Curtis Franklin Jr. is Principal Analyst at Omdia, focusing on enterprise security management. Previously, he was senior editor of Dark Reading, editor of Light Reading's Security Now, and executive editor, technology, at InformationWeek, where he was also executive producer of InformationWeek's online radio and podcast episodes

Curtis has been writing about technologies and products in computing and networking since the early 1980s. He has been on staff and contributed to technology-industry publications including BYTE, ComputerWorld, CEO, Enterprise Efficiency, ChannelWeb, Network Computing, InfoWorld, PCWorld, Dark Reading, and ITWorld.com on subjects ranging from mobile enterprise computing to enterprise security and wireless networking.

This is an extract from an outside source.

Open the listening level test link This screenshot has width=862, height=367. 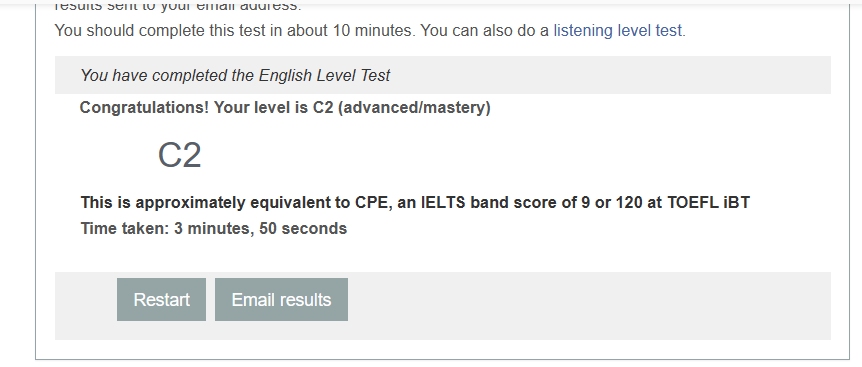coord(617,30)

Curtis is the author of thousands of articles, the co-author of five books, and has been a frequent speaker at computer and networking industry conferences across North America and Europe. His most recent books, Cloud Computing: Technologies and Strategies of the Ubiquitous Data Center, and Securing the Cloud: Security Strategies for the Ubiquitous Data Center, with co-author Brian Chee, are published by Taylor and Francis.

When he's not writing, Curtis is a painter, photographer, cook, and multi-instrumentalist musician. He is active in running, amateur radio (KG4GWA), the MakerFX maker space in Orlando, FL, and is a certified Florida Master Naturalist.